SERBIA PARANOICA, TRA ALLARMI BOMBA E STALLO POLITICO

 La primavera belgradese, dolce ed indolente come sempre, è attraversata quest'anno da un sentimento di preoccupata attesa, vagamente tendente alla paranoia. Ad ormai più di un mese dalle elezioni, tutto tace sulla formazione del governo, sulla costituzione del nuovo parlamento, sulla composizione del nuovo consiglio comunale di Belgrado. Questa situazione politica, descritta nei dettagli nel lungo e dettagliato articolo di Antonela Riha per OBCT, rispecchia le laceranti divisioni che percorrono la stessa popolazione serba. 

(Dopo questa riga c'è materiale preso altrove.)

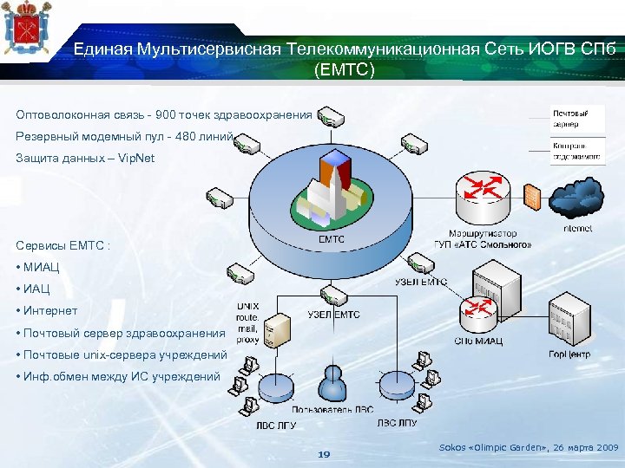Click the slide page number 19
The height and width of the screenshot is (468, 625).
325,454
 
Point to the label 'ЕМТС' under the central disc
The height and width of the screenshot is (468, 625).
332,239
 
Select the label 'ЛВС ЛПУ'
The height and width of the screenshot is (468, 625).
397,424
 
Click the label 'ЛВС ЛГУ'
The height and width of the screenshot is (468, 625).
276,425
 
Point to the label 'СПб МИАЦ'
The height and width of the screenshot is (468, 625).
478,341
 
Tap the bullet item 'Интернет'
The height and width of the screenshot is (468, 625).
50,310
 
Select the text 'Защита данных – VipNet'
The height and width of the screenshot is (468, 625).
85,159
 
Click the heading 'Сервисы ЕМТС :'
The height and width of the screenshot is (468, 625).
63,244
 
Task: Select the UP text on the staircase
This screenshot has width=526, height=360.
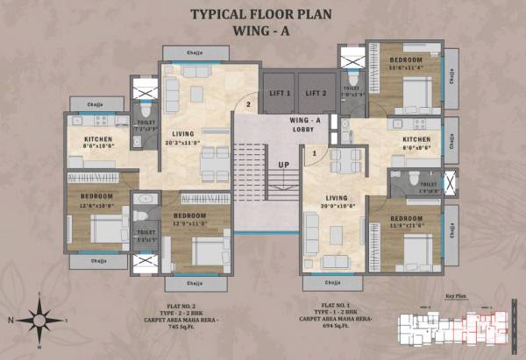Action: click(x=284, y=165)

Aleksandar Vucic, eletto presidente per la seconda volta, ha stipulato un patto col diavolo accettando l'appoggio, fondamentale, dell'estrema destra filorussa. Ora si trova in una situazione a dir poco imbarazzante, oggetto di pressioni opposte e contrastanti: il percorso di integrazione europea richiederebbe l'approvazione di sanzioni alla Russia e la ripresa delle trattative con Pristina sullo status del Kosovo, ma entrambi questi temi sono tabù per quella destra che, sola, è in grado di garantire all'SNS di Vucic la governabilità (più malleabile, forse, la posizione dei socialisti di Ivica Djacic, filorussi a parole ma forse disponibili a ripensarci in cambio delle dovute poltrone).

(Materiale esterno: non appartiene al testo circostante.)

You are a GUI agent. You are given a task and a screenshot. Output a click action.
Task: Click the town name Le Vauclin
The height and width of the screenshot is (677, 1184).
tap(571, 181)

Quando non sai cosa fare e domina la paura di compiere qualsiasi mossa, anche l'attesa diventa una strategia. Ma, volenti o nolenti, anche nell'attesa le cose continuano a succedere. Succede allora che i palazzi belgradesi siano pieni di Z disegnate con lo spray, e che nessuno si dimostri ansioso di cancellarle. Succede anche che lo zio Vladimir spiazzi i suoi fedelissimi in Serbia additando il Kosovo come esempio per l'autodeterminazione (leggi: indipendenza) delle repubbliche filorusse nel Donbass, un fatto inaudito dal momento che fino ad oggi uno dei pilastri della collaborazione russo-serba era stata proprio la garanzia che Mosca (con diritto di veto nel Consiglio di sicurezza dell'ONU) mai avrebbe riconosciuto l'indipendenza del Kosovo, proclamata da Pristina nel 2008.

Succede, poi, che Belgrado entri in uno stato di ansia e fibrillazione per i continui allarmi bomba. Prima è toccato ai velivoli di Air Serbia (praticamente l'unica compagnia europea a volare ancora da e per la Russia); poi è stata la volta delle scuole (il fenomeno ha riguardato anche il Montenegro); infine, ieri, si sono susseguiti allarmi bomba in tutta la capitale (sui fatti di ieri si veda questo articolo da N1). Il ministro dell'Interno, Vulin, non ha affatto minimizzato questi episodi, anzi ha soffiato sul fuoco della paranoia, dichiarando che sarebbe in corso una "guerra speciale" contro la Serbia, condotta con attacchi organizzati e costosi provenienti da non meglio precisati Paesi europei, con lo scopo di indurre Belgrado a rinunciare alla propria politica autonoma. Che, parere personale, non si sa neppure quale sia...ma tant'è...la primavera belgradese è questa.